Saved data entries
※

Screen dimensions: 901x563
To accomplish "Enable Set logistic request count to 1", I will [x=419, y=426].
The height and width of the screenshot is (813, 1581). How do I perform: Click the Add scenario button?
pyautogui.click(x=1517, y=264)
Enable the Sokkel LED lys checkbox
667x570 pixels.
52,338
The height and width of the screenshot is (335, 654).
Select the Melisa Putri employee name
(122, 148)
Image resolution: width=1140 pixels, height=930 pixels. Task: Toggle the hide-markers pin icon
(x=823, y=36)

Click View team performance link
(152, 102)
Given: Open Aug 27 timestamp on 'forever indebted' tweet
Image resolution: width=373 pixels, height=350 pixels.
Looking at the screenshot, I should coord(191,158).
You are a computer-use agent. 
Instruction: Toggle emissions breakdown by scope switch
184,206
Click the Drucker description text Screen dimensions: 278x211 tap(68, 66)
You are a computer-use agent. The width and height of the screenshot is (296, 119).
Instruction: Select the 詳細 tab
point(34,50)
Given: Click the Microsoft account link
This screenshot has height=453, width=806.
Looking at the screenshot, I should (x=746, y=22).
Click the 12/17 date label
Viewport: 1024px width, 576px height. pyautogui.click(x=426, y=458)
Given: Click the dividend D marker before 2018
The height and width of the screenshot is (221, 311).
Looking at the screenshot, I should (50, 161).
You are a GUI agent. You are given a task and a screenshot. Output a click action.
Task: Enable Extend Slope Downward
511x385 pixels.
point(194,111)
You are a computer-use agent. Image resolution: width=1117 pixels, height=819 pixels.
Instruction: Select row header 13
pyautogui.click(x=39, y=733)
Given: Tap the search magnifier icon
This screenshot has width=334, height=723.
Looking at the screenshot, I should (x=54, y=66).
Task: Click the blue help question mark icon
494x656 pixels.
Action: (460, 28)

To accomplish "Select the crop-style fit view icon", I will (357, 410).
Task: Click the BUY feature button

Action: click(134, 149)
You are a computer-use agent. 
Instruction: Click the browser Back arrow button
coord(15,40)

※

— What you have to do —
Return every line of the entries above that the string "accomplish" appears in.

— Task response —
To accomplish "Enable Set logistic request count to 1", I will [x=419, y=426].
To accomplish "Select the crop-style fit view icon", I will (357, 410).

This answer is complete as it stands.